ANNO 16 n° 213
Addio a don Antonio Mazzi, il padre spirituale di Juppiter aveva 96 anni: la Tuscia perde una guida educativa
E’ morto ieri, venerdì 31 luglio il fondatore di Exodus. Per oltre trent'anni ha accompagnato il cammino dell'associazione nata a Capranica. Salvatore Regoli: «Continueremo a seguire la strada che ci hai indicato»
01/08/2026 - 04:39

VITERBO - La scomparsa di don Antonio Mazzi lascia un vuoto profondo anche nella Tuscia. Il sacerdote, fondatore della comunità Exodus e tra le figure più autorevoli dell'educazione giovanile italiana, si è spento nel pomeriggio di venerdì 31 luglio, all'età di 96 anni. Per Viterbo e per l'associazione Juppiter non era soltanto un punto di riferimento nazionale, ma una presenza costante, un maestro e una guida capace di ispirare generazioni di educatori, volontari e giovani.

Il legame tra don Mazzi e Juppiter affonda le radici nei primi anni Novanta, quando Salvatore Regoli diede vita all'associazione a Capranica. Fin dall'inizio il progetto educativo si è sviluppato seguendo la filosofia del sacerdote veronese, fondata sulla relazione, sull'ascolto e sulla convinzione che ogni persona, anche la più fragile, possa sempre trovare una nuova possibilità.

Nel corso degli anni don Mazzi ha seguito da vicino la crescita di Juppiter, partecipando a incontri, confronti e iniziative, fino a diventarne il principale punto di riferimento ideale. L'associazione ha portato avanti il suo metodo educativo attraverso lo sport, la musica, il teatro, il volontariato e le cosiddette 'carovane educative', trasformando la Tuscia in un laboratorio permanente di inclusione sociale.
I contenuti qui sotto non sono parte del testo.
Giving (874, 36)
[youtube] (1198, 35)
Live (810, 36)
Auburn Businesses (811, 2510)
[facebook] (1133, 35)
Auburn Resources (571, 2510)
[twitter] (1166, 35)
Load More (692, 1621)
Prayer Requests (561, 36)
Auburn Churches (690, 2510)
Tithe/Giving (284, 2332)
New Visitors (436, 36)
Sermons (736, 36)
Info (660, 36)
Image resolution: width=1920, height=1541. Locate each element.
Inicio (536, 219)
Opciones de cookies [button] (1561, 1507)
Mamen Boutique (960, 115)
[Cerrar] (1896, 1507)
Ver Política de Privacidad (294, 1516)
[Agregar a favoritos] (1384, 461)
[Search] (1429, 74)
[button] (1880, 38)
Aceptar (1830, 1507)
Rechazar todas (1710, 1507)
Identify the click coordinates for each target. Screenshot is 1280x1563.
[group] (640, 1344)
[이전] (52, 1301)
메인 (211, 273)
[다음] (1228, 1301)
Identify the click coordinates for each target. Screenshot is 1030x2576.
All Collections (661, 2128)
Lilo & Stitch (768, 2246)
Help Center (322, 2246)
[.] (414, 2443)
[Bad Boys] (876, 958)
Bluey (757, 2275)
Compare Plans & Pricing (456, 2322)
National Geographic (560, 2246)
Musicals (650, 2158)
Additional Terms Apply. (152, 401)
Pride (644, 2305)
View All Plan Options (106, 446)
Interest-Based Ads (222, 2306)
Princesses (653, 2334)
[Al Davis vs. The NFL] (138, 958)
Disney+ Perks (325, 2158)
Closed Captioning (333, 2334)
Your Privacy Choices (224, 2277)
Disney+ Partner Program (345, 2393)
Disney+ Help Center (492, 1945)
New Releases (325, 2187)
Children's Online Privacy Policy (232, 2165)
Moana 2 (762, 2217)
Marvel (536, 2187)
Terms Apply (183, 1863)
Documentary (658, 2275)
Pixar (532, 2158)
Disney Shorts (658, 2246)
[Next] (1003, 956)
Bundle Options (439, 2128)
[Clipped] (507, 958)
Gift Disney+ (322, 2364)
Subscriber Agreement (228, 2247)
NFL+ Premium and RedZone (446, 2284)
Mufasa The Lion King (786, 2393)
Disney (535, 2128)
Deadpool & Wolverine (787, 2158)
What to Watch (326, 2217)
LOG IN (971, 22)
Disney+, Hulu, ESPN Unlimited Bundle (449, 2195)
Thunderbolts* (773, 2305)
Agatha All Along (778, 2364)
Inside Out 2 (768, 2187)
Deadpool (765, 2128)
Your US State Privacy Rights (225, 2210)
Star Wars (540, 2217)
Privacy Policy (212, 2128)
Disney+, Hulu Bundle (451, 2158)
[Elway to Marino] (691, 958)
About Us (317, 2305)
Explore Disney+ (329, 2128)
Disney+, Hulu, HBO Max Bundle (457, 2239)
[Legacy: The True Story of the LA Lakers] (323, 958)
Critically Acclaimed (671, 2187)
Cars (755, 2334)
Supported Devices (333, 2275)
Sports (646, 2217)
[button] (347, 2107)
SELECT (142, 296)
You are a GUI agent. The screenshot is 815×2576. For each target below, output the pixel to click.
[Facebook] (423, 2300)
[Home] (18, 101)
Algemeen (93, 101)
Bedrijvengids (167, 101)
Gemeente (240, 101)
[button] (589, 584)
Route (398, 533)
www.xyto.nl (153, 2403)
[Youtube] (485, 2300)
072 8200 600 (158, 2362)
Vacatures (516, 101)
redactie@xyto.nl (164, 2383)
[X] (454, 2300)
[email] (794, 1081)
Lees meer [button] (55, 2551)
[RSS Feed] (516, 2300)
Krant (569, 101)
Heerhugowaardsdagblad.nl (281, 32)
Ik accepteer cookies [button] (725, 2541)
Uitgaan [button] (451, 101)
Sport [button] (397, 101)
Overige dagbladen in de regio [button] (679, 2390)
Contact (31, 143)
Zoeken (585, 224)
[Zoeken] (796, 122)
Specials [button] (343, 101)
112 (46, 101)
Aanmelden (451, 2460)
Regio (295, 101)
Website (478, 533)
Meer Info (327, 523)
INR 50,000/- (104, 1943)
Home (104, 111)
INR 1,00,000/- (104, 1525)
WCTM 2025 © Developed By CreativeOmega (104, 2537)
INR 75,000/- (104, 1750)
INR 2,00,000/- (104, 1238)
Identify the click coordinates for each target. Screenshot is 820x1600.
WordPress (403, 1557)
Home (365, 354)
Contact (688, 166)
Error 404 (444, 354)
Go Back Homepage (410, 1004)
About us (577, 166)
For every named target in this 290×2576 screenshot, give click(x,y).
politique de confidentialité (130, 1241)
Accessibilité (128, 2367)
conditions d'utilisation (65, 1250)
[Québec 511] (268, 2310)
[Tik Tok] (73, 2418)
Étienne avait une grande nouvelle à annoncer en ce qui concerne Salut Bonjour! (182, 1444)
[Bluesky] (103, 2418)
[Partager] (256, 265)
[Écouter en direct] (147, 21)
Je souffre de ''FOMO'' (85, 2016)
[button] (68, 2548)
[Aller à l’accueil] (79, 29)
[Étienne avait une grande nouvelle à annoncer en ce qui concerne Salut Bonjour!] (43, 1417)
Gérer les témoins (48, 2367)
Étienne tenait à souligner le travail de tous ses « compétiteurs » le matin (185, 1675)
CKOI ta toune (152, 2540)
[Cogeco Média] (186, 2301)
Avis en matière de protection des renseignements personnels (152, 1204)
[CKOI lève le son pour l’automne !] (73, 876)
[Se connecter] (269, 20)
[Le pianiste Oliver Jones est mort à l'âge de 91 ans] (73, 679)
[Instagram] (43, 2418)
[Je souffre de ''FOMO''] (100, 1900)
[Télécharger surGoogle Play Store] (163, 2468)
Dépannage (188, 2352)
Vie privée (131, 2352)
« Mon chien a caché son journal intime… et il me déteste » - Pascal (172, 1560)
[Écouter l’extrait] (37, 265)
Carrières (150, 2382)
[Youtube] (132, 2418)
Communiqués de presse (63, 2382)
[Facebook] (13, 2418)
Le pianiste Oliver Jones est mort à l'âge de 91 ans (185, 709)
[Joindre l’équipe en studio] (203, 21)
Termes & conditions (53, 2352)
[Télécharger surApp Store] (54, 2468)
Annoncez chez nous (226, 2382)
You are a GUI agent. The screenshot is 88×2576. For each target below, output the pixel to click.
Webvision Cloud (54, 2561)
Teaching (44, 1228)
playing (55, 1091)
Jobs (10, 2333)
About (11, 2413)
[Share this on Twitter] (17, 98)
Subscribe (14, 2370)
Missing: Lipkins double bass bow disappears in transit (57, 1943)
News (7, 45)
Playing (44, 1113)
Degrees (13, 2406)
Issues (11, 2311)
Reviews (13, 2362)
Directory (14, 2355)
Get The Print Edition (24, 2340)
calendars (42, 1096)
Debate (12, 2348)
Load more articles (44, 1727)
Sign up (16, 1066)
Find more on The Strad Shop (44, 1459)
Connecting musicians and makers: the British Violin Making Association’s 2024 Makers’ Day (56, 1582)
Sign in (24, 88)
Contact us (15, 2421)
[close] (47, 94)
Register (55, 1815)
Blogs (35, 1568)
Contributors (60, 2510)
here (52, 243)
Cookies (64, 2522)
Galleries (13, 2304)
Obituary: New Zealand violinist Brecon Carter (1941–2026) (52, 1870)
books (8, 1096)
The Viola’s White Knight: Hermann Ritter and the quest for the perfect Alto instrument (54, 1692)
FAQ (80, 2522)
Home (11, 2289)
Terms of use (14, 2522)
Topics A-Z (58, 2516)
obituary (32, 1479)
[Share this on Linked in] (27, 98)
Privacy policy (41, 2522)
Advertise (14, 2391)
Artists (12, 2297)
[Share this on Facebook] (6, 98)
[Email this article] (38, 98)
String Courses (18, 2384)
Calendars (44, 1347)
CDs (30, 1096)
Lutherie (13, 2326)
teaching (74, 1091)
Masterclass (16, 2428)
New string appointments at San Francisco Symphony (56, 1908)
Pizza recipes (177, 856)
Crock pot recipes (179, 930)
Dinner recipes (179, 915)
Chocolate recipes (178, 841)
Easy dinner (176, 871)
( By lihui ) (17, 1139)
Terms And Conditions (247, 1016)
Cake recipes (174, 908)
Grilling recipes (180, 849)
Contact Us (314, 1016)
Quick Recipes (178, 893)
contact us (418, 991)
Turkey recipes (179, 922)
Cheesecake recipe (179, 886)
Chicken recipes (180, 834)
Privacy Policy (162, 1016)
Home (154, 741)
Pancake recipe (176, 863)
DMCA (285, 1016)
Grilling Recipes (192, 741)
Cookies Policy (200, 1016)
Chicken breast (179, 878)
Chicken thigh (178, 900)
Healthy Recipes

La vicinanza tra il sacerdote e il territorio viterbese si è consolidata negli anni grazie ai numerosi eventi organizzati insieme a Juppiter e ai continui momenti di dialogo con migliaia di ragazzi, famiglie e volontari. Un rapporto riconosciuto anche dalle istituzioni: il 6 marzo 2025, l'Università della Tuscia gli conferì la laurea honoris causa in Informazione digitale, rendendo omaggio a una vita dedicata all'educazione e alla comunicazione come strumenti di crescita.

Il ricordo di Juppiter è affidato alle parole pubblicate dall'associazione subito dopo la notizia della scomparsa: «Juppiter è don Antonio Mazzi. Grazie per aver camminato con noi e averci insegnato a scegliere il bene. Ora è abbracciato dal Padre Buono. Noi continueremo a camminare sulla strada che ci hai indicato. Ci hai insegnato a sporcarci le mani, a camminare insieme e a sognare. Oggi salutiamo un profeta e rinnoviamo il nostro impegno a costruire comunità, mettendo al centro il bene, l'amicizia e l'“Aman-donarsi”, come amavi definirlo tu».

Chi era don Antonio Mazzi

Nato a Verona il 23 novembre 1929, don Antonio Mazzi è stato sacerdote, educatore, scrittore e comunicatore. Nel 1984 fondò la comunità Exodus, un progetto destinato a diventare una delle più importanti realtà italiane nel recupero delle dipendenze, del disagio giovanile e dell'emarginazione sociale. Il suo metodo educativo, basato sulla responsabilità, sulla vita comunitaria e sulla fiducia nella persona, ha permesso a migliaia di giovani di ricostruire il proprio futuro.

Con il suo stile diretto, spesso controcorrente, è stato anche un volto noto della televisione e della stampa italiana, senza mai perdere il contatto con le persone più fragili. La sua idea di educazione non si limitava all'assistenza, ma puntava a restituire dignità, autonomia e speranza.

Il cordoglio della Tuscia

Numerosi i messaggi arrivati dal territorio viterbese. Anche il presidente della Regione Lazio, Francesco Rocca, ha espresso il proprio dolore, definendolo «un sacerdote capace di camminare accanto agli ultimi, senza giudicare nessuno». Rocca ha ricordato come con Exodus abbia restituito «una famiglia e una possibilità a migliaia di giovani», invitando tutti a custodire la sua eredità continuando a credere nelle persone e a non considerare mai nessuno irrecuperabile.

Con la scomparsa di don Antonio Mazzi, Viterbo perde un amico sincero e una guida morale che ha contribuito a formare intere generazioni attraverso Juppiter. Un'eredità che continuerà a vivere nelle attività dell'associazione e nell'impegno quotidiano di educatori, volontari e giovani che, seguendo il suo esempio, continueranno a costruire comunità fondate sull'accoglienza, sulla solidarietà e sulla speranza.